Can you render the entry lines below, from the line holding "What do you" through the line holding "center [852, 374].", inclusive, as a Markdown table with the columns Row and Line, skipping any blank lines?

Records provided:
========
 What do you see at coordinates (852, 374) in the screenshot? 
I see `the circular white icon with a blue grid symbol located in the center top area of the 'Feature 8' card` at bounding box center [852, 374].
========
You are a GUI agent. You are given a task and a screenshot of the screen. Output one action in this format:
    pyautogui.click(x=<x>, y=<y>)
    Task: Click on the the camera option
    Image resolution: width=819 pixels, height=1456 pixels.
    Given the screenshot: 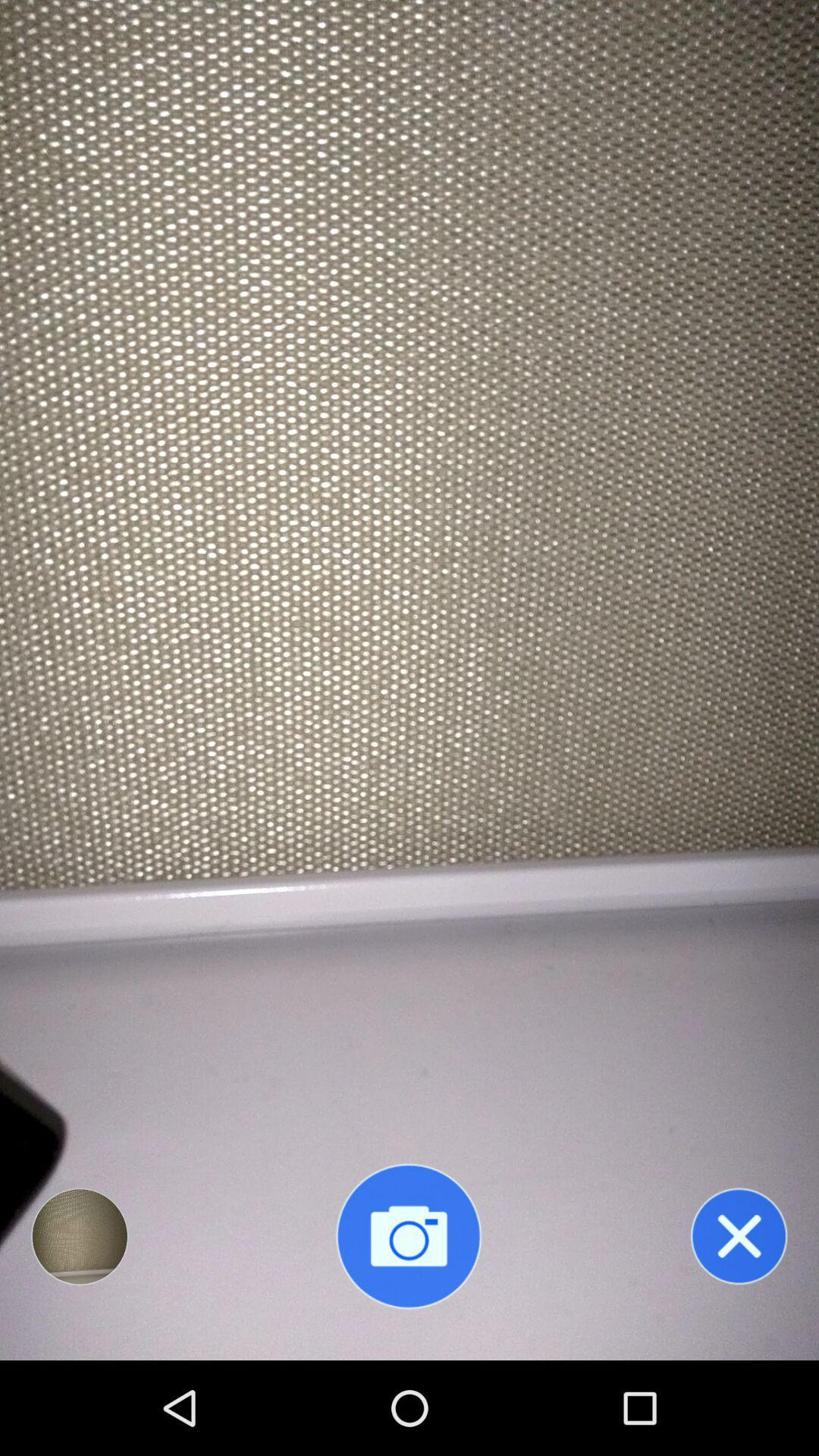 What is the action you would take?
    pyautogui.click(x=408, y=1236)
========
Output below:
| Row | Line |
|---|---|
| 1 |  What do you see at coordinates (852, 374) in the screenshot?  |
| 2 | I see `the circular white icon with a blue grid symbol located in the center top area of the 'Feature 8' card` at bounding box center [852, 374]. |